With \(k\) feet touching the ground, we have \(n+6\) equations and \(n+6k\) variables. That means our system is under-constrained for \(k > 1\), and there are lots (infinitely lots, in fact) of potential solutions.

We can choose between these ambiguous solutions in several ways:

  • We can pick the nearest set of contact forces to some initial guess

  • We can minimize the torques on the contact forces

  • We can try to pick smooth contact forces over time, if we’re solving multiple timesteps at once

To pick the nearest set of contact forces to some initial guess, expressed as a list of 6-vectors body_wrench_guesses:

result = robot.getMultipleContactInverseDynamics(next_vel, contact_bodies_list, body_wrench_guesses)
control_forces = result.jointTorques
first_foot_contact_force = result.contactWrench[0]
second_foot_contact_force = result.contactWrench[1]

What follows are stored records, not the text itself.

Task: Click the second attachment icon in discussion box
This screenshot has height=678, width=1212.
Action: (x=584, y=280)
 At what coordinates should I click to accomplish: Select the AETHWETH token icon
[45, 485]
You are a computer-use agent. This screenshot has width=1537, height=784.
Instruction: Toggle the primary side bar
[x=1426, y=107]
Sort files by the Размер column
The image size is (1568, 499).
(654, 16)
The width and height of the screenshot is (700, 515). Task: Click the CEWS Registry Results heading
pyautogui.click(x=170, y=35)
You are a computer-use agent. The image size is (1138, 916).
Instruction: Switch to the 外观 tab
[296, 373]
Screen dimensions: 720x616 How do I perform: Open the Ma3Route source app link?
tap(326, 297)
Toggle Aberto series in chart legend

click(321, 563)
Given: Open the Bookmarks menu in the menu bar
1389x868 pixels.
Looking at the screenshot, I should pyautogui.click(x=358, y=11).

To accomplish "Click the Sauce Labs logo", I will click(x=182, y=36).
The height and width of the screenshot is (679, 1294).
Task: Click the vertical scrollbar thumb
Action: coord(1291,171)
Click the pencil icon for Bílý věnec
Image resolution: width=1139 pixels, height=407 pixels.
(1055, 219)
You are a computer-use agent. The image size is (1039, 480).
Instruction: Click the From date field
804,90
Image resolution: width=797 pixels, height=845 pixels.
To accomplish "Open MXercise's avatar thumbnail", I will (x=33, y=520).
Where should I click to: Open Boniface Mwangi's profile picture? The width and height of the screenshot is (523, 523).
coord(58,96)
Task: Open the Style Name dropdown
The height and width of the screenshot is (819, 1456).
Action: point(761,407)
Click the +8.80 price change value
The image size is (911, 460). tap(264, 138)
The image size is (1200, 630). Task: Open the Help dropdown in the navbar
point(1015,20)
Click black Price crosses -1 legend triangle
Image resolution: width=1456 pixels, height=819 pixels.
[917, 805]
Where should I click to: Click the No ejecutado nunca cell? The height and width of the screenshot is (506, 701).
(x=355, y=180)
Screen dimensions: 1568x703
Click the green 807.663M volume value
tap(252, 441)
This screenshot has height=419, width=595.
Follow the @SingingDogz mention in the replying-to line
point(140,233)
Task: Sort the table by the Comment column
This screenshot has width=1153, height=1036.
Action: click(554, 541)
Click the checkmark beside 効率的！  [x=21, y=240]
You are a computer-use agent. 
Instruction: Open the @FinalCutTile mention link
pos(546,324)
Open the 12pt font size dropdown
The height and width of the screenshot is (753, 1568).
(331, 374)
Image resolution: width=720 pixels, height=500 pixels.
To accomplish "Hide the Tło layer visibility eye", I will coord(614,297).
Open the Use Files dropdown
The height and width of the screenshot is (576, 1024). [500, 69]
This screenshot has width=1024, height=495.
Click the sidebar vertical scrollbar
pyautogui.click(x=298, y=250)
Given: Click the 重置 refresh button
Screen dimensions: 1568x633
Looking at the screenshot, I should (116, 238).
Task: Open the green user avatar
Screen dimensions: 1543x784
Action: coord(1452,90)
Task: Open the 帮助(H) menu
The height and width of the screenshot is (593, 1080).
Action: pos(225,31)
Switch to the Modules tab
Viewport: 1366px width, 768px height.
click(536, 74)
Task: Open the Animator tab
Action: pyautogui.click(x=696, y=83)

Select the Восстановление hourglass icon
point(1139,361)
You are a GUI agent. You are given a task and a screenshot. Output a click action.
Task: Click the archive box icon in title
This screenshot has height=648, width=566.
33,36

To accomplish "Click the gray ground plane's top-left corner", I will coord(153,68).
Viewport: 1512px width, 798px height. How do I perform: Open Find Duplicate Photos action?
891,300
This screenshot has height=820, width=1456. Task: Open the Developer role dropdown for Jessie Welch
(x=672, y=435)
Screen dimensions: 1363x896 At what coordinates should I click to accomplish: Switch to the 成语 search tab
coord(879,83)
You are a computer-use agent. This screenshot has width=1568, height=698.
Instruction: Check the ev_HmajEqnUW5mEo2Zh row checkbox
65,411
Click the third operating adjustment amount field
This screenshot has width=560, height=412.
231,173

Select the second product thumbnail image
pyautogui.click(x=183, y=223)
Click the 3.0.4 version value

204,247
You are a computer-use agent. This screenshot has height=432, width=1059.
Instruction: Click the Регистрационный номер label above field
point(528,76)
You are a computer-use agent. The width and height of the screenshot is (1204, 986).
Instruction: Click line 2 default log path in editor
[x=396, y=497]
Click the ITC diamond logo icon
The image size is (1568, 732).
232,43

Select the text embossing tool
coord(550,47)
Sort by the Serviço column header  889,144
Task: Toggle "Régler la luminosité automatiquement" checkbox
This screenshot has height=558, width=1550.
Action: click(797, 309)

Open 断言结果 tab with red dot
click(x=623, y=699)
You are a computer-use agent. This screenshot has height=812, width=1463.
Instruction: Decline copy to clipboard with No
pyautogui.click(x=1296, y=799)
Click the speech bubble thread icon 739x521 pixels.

To pick the set of contact forces that minimize the torques at each foot (on the theory that contacts like to produce linear forces, and torques are kind of “imperfections” in the solution), just leave out the guesses:

result = robot.getMultipleContactInverseDynamics(next_vel, contact_bodies_list)
control_forces = result.jointTorques
first_foot_contact_force = result.contactWrenches[0]
second_foot_contact_force = result.contactWrenches[1]

To solve for inverse dynamics over time, assuming you’ve got a matrix of positions where each column represents one timestep’s position vector:

result = robot.getMultipleContactInverseDynamicsOverTime(positions, contact_bodies_list, smoothingWeight=1.0, minTorqueWeight=1.0)
n = 0 # some timestep
step_n_control_forces = result.jointTorques[n,0]
step_n_first_foot_contact_force = result.contactWrenches[n][0]
step_n_second_foot_contact_force = result.contactWrenches[n][1]

You can control how the solution trades off between smoothness and minimizing torques with the weighting arguments, smoothingWeight and minTorqueWeight.